Mail went unprocessed and undistributed yesterday after Maltapost told employees not to report for work in reaction to industrial action ordered by the Union Haddiema Maghqudin.
However, the postal service is now expected to return to normal after agreement was reached over manning levels at the company during marathon talks held yesterday. Postmen will be back on their beat this morning, a Maltapost spokesman said.
The union's public entities section secretary, Jesmond Bonello, said the majority of the company's workers did not report for work yesterday. Only the management and counter workers turned up.
Mail was not processed and distributed, although the union had agreed that it should be collected from letter boxes by the management and kept in a safe place.
The two parties had also agreed in talks on Sunday that employees who did not report for work yesterday would not suffer any pay or leave deductions.
The dispute started when the union accused the management of failing to honour an agreement reached in May over the recruitment of workers. It argued that employees were finding it difficult to take their vacation leave regularly because of the shortage of workers.
Maltapost, on its part, argued that it had been obliged by government policy to recruit people who were redeployed from other government entities, including the dockyard, but wanted the government to allow it to obtain an ETC permit to issue a call for applications.
On Friday, the UHM directed its members not to use telephones and computers, accept or process bulk posting, parcels and registered letters, collect boxes, distribute local council tickets and unaddressed mail and not to distribute and process mail sent and addressed to government departments and entities.
In reaction, Maltapost told the employees not to report for work yesterday.
Agreement over the issue was reached last night after six and a half hours of negotiations at the Information Technology and Investments Ministry.

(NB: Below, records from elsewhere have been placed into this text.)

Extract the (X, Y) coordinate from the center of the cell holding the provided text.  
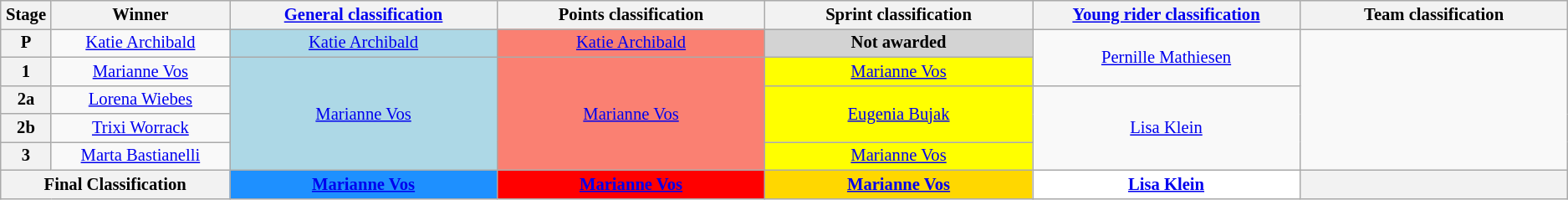
Marta Bastianelli (140, 156)
Points classification (631, 14)
Eugenia Bujak (899, 114)
P (26, 43)
Final Classification (115, 184)
3 (26, 156)
Team classification (1434, 14)
2a (26, 100)
General classification (364, 14)
Sprint classification (899, 14)
Not awarded (899, 43)
Trixi Worrack (140, 128)
Pernille Mathiesen (1167, 57)
2b (26, 128)
Young rider classification (1167, 14)
1 (26, 71)
Lorena Wiebes (140, 100)
Stage (26, 14)
Winner (140, 14)
Return [x, y] of the center of cell containing provided text 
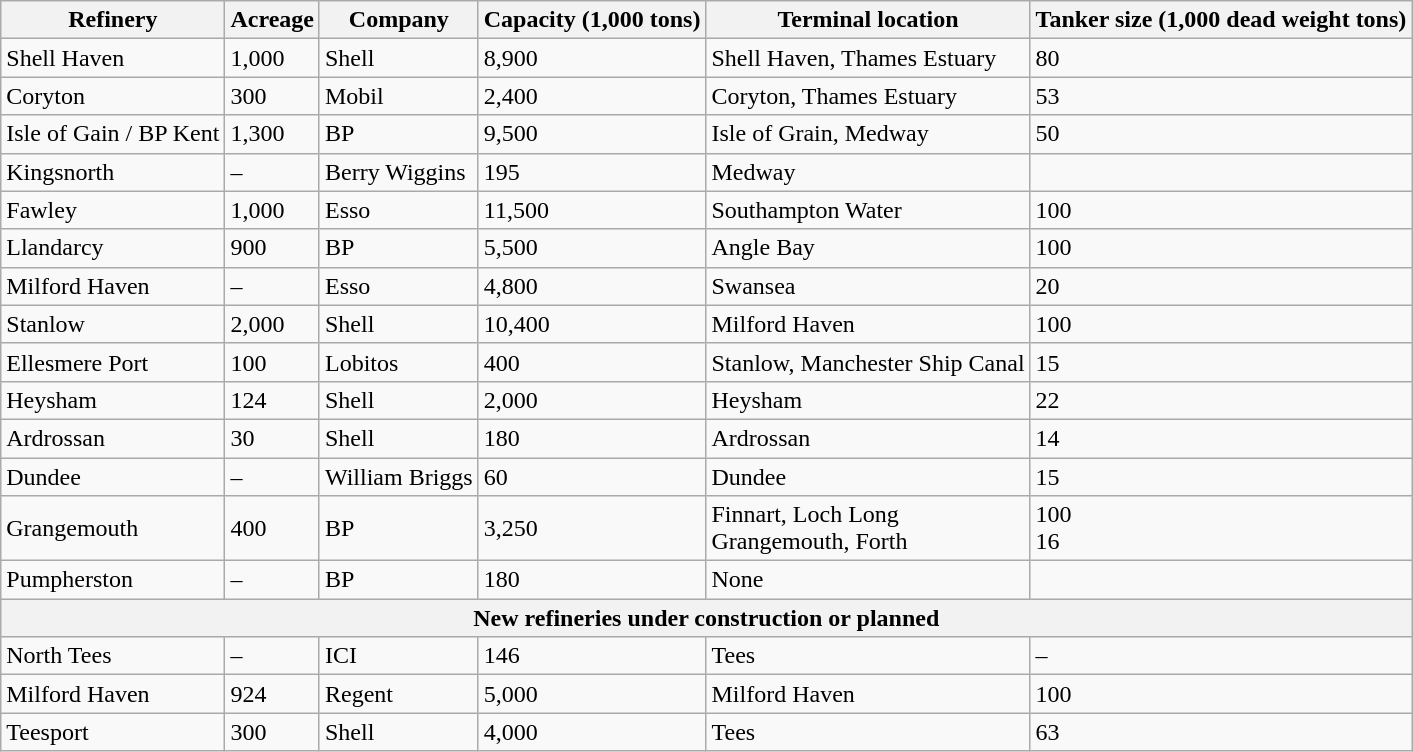
Southampton Water [868, 210]
14 [1221, 438]
Finnart, Loch LongGrangemouth, Forth [868, 528]
5,000 [592, 694]
Isle of Gain / BP Kent [113, 134]
New refineries under construction or planned [706, 618]
22 [1221, 400]
Refinery [113, 20]
Llandarcy [113, 248]
50 [1221, 134]
North Tees [113, 656]
195 [592, 172]
3,250 [592, 528]
4,800 [592, 286]
30 [272, 438]
9,500 [592, 134]
Shell Haven [113, 58]
Grangemouth [113, 528]
Acreage [272, 20]
60 [592, 477]
53 [1221, 96]
Mobil [398, 96]
Terminal location [868, 20]
80 [1221, 58]
Fawley [113, 210]
Ellesmere Port [113, 362]
5,500 [592, 248]
Teesport [113, 732]
Swansea [868, 286]
Medway [868, 172]
11,500 [592, 210]
10,400 [592, 324]
Coryton [113, 96]
63 [1221, 732]
Lobitos [398, 362]
Shell Haven, Thames Estuary [868, 58]
924 [272, 694]
Isle of Grain, Medway [868, 134]
Capacity (1,000 tons) [592, 20]
Regent [398, 694]
Berry Wiggins [398, 172]
Kingsnorth [113, 172]
20 [1221, 286]
ICI [398, 656]
10016 [1221, 528]
Angle Bay [868, 248]
146 [592, 656]
Pumpherston [113, 580]
2,400 [592, 96]
Coryton, Thames Estuary [868, 96]
4,000 [592, 732]
Tanker size (1,000 dead weight tons) [1221, 20]
Stanlow, Manchester Ship Canal [868, 362]
William Briggs [398, 477]
1,300 [272, 134]
124 [272, 400]
None [868, 580]
8,900 [592, 58]
Company [398, 20]
Stanlow [113, 324]
900 [272, 248]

The union said that under the agreement the company would engage, within a week, the number of workers effectively agreed to in May.
The ministry, which led the talks, said the union had agreed that the process of filling vacant posts would continue by means of an offer made to former workers of the Drydocks, Public Broadcasting Services, Malta Development Corporation, Institute for the Promotion of Small Enterprises, Metco and Maltpost itself.
The ministry added that Maltapost had identified 20 former dock workers to fill the posts, and they had been certified as fit to do the work of postmen.
However, nine of these workers had then turned up with a specialist's certificate saying they were not strong enough for this type of work. Another had to be let go because he proved to be inefficient.
Thus there now remained 10 posts yet to be filled, and the government would continue to do its best to fill them before Monday.